The coconuts fall in the channels and fool us as they look like balls or floating trap buoys. We had fun watching large iguanas that hang out on many of the docks and lawns close to the channels. Some are green and some are orange or grey. There were different sizes but some were more than 2 feet long. There are also parrots here -- noisy especially when many of them are in the same tree.

Fort Lauderdale is not just a place for wildlife; we saw so many private yachts, of the size that they would need crew, and also many businesses that cater to private yachts, selling uniforms, food, equipment, arranging employment, etc. A monthly newspaper with about 60 pages reports on news for captains and crews.

Dec. 30 We are enjoying wonderful weather, warmer than usual for this time of year, and almost no rain. Although we haven’t been to any beaches yet or been swimming, we are loving it. We left Lake Sylvia and sailed outside in the ocean to Miami, in pretty decent wind and very little chop. It took most of the day and we ended up in an area called Marine Stadium, facing the Miami skyline. This area has been used for waterskiing shows; there is a large grandstand and a long oval-shaped stadium. Jet skis and waterskiers still use the outside perimeter leaving plenty of room for anchoring in the middle. SWAN with Barry and Susan are here too and for New Year’s Eve we enjoyed dinner together and then watched fireworks at midnight over Miami!

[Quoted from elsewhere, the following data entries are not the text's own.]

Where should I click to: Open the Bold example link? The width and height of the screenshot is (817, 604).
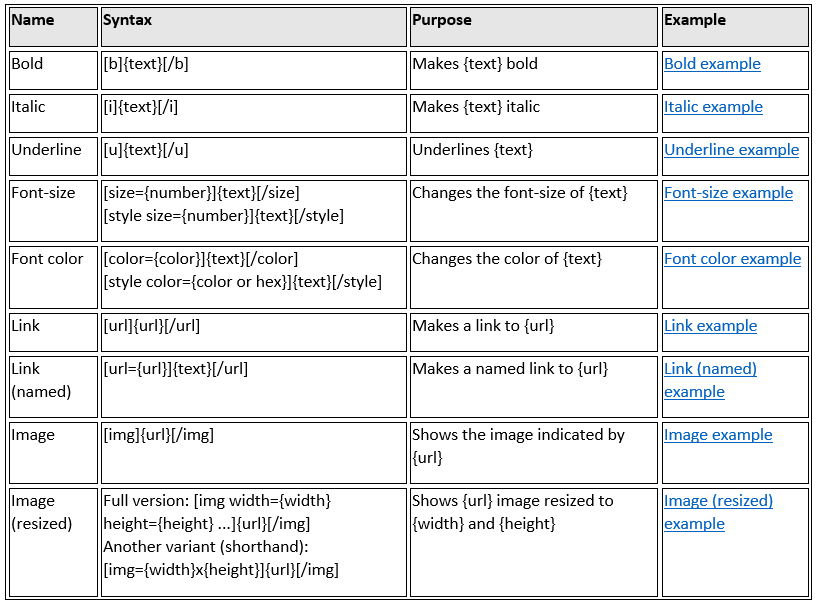coord(712,64)
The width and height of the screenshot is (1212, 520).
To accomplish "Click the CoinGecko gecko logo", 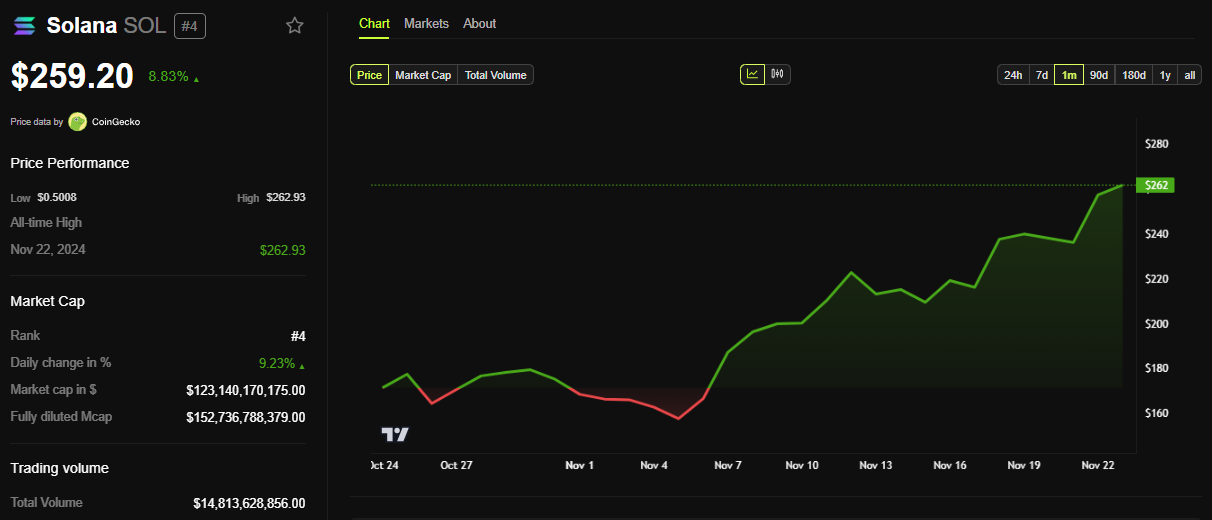I will click(77, 122).
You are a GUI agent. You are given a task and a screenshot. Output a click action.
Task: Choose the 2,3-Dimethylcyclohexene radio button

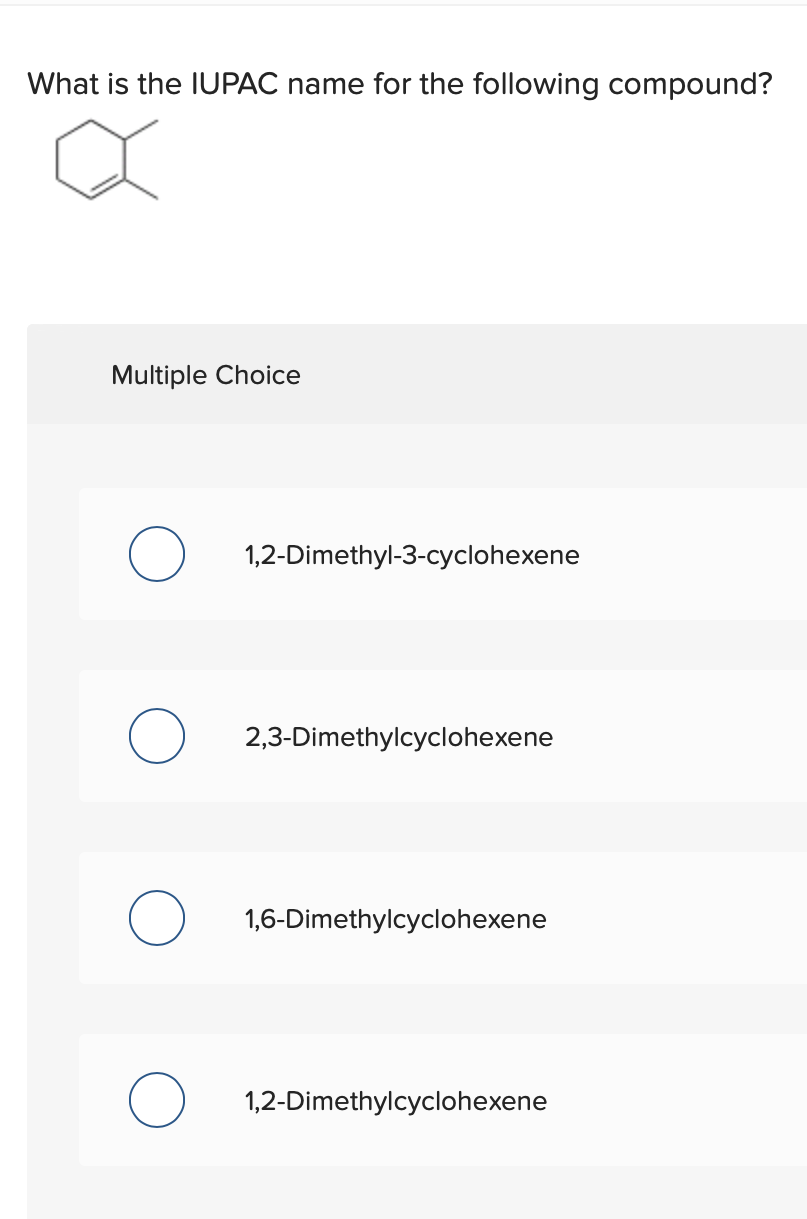coord(156,736)
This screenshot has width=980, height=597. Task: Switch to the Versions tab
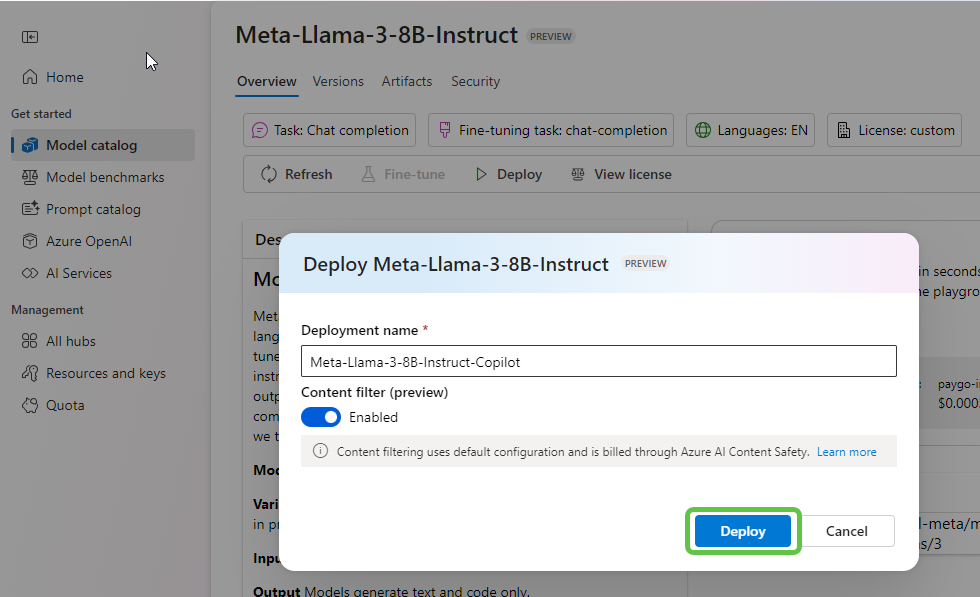point(338,81)
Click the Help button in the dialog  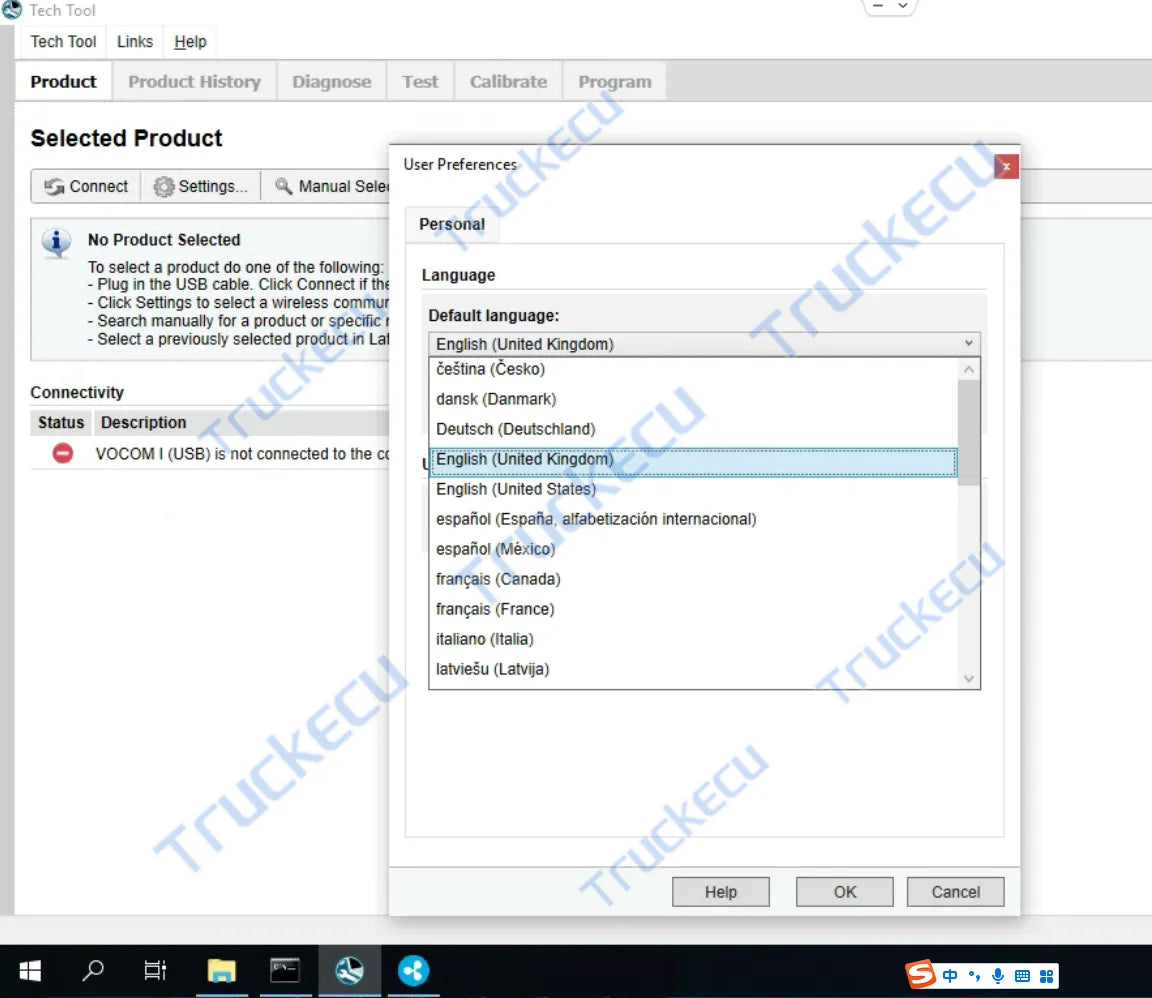[x=720, y=892]
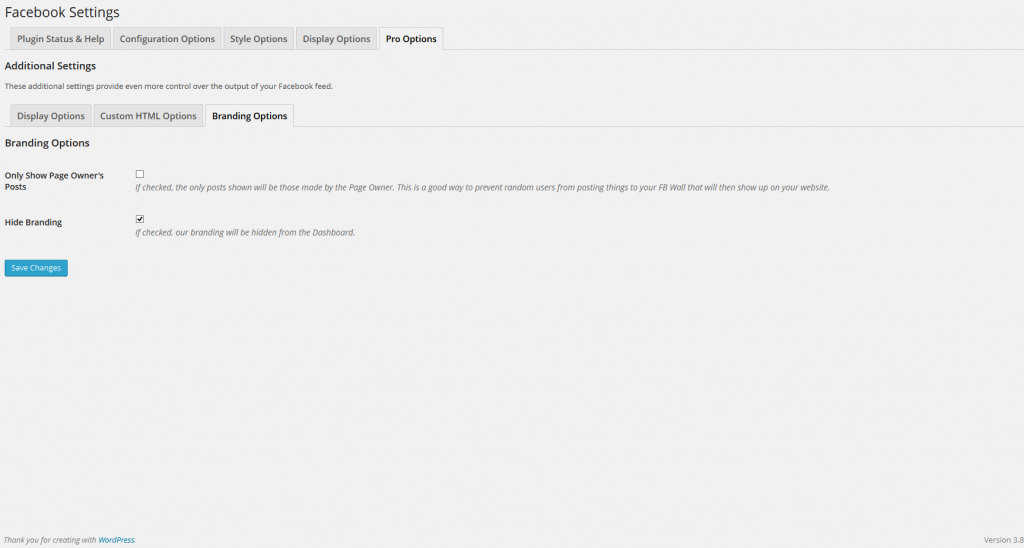
Task: Open the top-level Display Options tab
Action: [337, 39]
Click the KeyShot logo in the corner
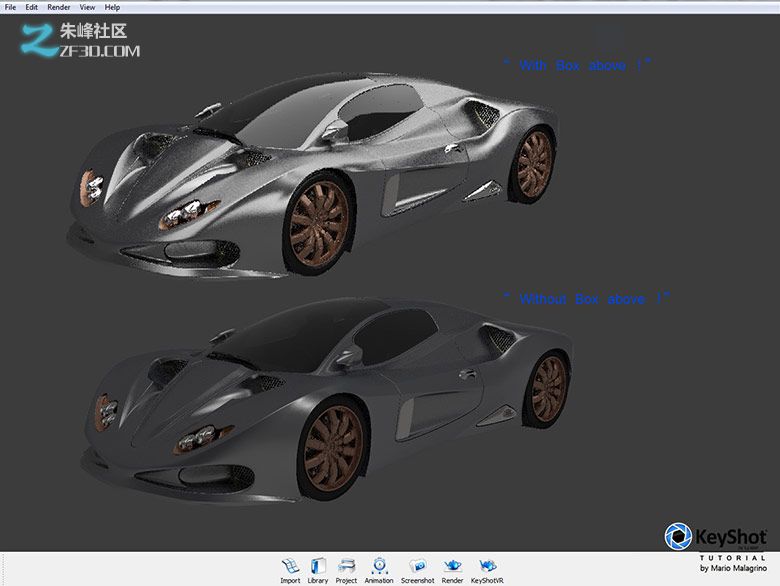The width and height of the screenshot is (780, 586). click(717, 537)
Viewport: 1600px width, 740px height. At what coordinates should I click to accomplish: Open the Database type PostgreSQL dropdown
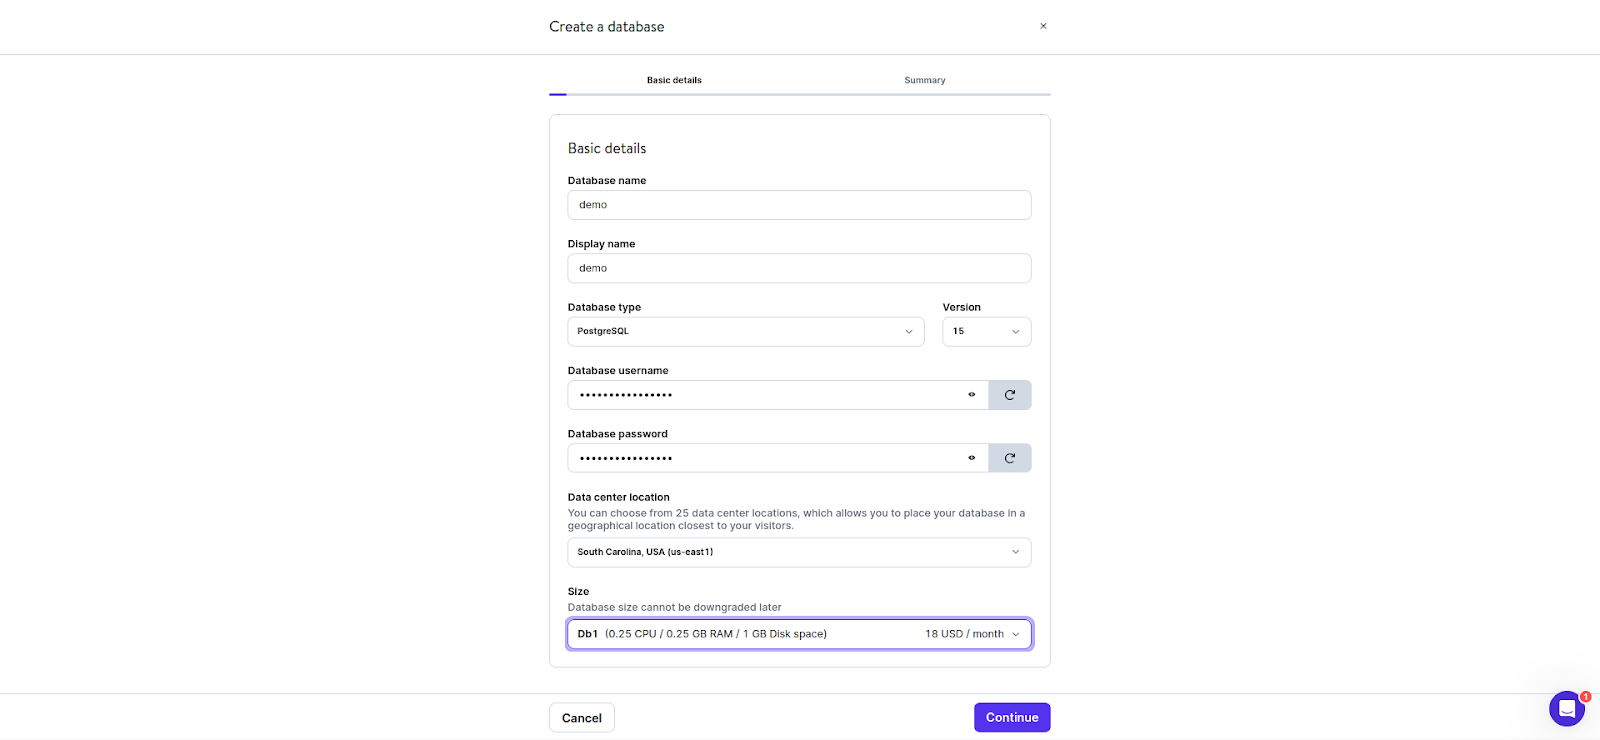pos(746,331)
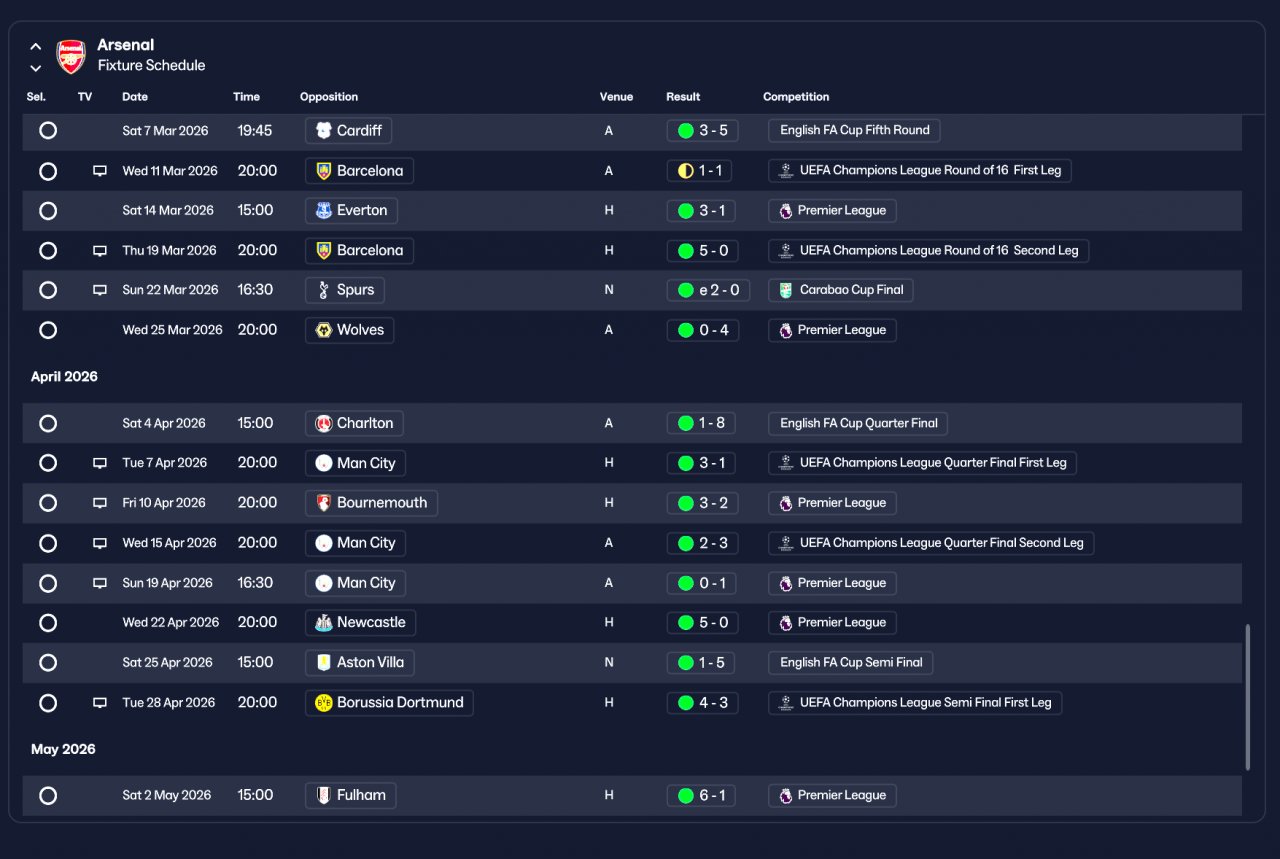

The water is a turquoise color here and I went swimming to check the hull of RISING TIDE (we hit something coming in to Miami in the entrance channel). The hull looked OK and I enjoyed the clear, warm water. We also picked up mail here, at Key Biscayne, a bike-ride away over a bridge.

Our next few days will be spent in Hurricane Harbor, Key Biscayne. There are two large parks to explore and it is a good spot for getting more information about the Bahamas trip since we are now less than 50 miles from Bimini or Cat Cay.